A lot to agree with, but if I was going to challenge any of these points, it would be "West to East". If I understand the point correctly, it's that Russia and China and perhaps some other Asian societies offer some sort of global model amidst the West's decadence. I do think they offer a political model and alliance structure for autocrats, but their decadence is as deep as ours, if not deeper. In that sense, maybe the danger of focusing exclusively on the challenges of Western civilization is that much of the present civilizational crisis is, in fact, global.
The Ukraine War has done a lot to tarnish Russia's image. Not only for its aggression, but perhaps even more so, for its incompetence. Whatever there was to admire in fascism or Communism prior to WW2 (and for many people, there was a lot), there is far, far less of it in today's Russia. Or for that matter China. In terms of state capacity, Russia is vastly diminished compared to its capabilities for most of the Cold War, and this has little to do with its reduced population. Their system simply doesn't work.

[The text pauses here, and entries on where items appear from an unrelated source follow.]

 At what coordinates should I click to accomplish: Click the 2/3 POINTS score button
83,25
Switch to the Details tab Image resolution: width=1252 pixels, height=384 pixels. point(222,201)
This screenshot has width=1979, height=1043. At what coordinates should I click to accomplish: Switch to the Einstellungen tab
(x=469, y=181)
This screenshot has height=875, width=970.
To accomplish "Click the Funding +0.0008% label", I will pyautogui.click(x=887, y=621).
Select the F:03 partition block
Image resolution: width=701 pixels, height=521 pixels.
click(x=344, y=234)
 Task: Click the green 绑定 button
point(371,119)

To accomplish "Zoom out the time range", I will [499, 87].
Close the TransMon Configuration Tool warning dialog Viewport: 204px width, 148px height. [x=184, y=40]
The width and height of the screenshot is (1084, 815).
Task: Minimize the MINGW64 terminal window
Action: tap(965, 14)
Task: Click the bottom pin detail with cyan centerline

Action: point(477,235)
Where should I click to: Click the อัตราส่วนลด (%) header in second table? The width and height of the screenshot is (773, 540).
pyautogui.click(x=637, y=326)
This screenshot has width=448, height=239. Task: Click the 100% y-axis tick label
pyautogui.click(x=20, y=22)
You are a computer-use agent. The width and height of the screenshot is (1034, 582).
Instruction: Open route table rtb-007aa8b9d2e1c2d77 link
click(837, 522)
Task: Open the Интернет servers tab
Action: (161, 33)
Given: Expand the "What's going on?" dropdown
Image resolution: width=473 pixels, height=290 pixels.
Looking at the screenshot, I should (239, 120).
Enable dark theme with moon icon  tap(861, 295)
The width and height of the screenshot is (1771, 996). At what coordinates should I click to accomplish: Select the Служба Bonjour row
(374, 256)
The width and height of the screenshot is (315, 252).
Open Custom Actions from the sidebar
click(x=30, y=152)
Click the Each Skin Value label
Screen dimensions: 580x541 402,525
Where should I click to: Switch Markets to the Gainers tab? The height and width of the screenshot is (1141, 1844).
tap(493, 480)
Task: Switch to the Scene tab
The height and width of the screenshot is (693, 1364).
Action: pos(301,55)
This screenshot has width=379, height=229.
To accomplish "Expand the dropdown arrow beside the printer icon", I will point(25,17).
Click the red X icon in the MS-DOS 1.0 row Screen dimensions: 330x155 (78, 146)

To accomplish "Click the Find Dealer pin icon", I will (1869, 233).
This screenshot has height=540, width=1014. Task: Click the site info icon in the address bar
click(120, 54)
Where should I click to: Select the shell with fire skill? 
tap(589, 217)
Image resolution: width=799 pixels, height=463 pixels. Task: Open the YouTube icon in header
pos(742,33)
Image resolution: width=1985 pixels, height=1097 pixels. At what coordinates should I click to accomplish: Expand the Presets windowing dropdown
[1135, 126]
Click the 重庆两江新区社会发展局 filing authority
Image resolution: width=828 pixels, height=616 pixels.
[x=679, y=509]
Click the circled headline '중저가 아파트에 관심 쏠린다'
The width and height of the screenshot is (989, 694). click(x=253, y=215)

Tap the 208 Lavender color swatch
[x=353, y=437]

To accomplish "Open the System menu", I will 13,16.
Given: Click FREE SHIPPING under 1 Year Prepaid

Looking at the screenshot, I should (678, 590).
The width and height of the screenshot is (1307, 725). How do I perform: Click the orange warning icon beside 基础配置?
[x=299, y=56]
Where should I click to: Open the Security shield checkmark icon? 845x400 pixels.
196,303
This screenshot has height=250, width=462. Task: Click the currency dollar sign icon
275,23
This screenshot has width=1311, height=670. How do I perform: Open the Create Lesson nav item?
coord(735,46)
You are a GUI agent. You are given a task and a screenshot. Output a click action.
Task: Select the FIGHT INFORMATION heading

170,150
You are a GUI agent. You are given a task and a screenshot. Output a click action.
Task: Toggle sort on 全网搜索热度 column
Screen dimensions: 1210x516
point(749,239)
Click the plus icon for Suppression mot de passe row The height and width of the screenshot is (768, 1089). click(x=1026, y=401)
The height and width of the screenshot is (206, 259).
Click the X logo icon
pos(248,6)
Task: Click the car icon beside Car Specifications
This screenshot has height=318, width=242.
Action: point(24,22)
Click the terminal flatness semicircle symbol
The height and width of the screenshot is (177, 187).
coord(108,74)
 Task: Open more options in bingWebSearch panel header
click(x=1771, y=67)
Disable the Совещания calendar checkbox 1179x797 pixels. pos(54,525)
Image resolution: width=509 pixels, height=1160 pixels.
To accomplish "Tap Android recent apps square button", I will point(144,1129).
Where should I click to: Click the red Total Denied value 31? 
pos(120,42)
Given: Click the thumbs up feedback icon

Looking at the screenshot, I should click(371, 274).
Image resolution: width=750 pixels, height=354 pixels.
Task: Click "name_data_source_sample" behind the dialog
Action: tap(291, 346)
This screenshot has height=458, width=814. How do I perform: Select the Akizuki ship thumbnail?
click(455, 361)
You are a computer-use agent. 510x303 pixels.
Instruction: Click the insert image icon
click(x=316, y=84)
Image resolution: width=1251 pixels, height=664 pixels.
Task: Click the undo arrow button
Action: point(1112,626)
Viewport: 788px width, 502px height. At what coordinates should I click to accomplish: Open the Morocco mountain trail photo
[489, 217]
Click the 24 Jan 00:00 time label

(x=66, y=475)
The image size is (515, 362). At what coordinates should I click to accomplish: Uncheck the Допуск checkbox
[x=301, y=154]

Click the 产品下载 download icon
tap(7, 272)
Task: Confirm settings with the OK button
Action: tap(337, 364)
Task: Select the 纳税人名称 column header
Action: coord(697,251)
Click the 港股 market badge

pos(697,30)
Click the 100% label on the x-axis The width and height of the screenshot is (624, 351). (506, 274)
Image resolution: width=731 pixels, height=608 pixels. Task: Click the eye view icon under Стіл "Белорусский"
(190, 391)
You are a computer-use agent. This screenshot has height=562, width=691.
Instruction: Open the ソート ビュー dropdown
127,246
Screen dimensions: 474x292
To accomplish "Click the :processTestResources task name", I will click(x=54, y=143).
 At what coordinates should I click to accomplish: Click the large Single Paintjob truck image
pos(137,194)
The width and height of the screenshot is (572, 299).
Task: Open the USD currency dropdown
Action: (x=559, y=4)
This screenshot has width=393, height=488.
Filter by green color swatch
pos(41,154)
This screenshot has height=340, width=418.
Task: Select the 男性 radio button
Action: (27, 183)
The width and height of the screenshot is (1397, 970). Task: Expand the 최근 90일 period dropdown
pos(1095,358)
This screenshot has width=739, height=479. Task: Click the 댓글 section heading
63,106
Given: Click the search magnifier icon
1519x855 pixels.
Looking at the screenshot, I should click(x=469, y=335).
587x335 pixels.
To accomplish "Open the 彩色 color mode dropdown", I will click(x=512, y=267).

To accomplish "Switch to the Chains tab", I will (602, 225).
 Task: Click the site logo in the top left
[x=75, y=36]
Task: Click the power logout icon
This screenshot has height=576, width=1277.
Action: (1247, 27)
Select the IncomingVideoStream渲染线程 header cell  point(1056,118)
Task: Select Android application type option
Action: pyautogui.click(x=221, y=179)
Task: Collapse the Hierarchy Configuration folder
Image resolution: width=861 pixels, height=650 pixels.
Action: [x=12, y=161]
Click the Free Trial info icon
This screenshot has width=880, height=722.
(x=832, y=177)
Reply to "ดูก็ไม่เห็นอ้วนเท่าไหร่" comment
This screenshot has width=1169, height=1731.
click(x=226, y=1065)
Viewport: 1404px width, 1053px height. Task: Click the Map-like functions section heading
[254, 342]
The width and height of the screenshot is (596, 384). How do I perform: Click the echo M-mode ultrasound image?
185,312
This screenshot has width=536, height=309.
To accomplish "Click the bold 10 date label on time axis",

Something missing in this discussion is fertility. Which I expect to be one of the defining features of the age to come, if not THE defining feature. China is already facing a declining population. It's looking as though the East (or at least the Far East) will be hit harder than the West on this dimension, and in short order, the West will look to the East primarily as a picture of its own future as a senescent and dwindling people.
This is actually where "the Global South" is still a relevant way to think about things, because while sections of it have been hit as hard by the fertility collapse as the "Global North", many other sections have not, and they will perhaps bottom out at a higher level.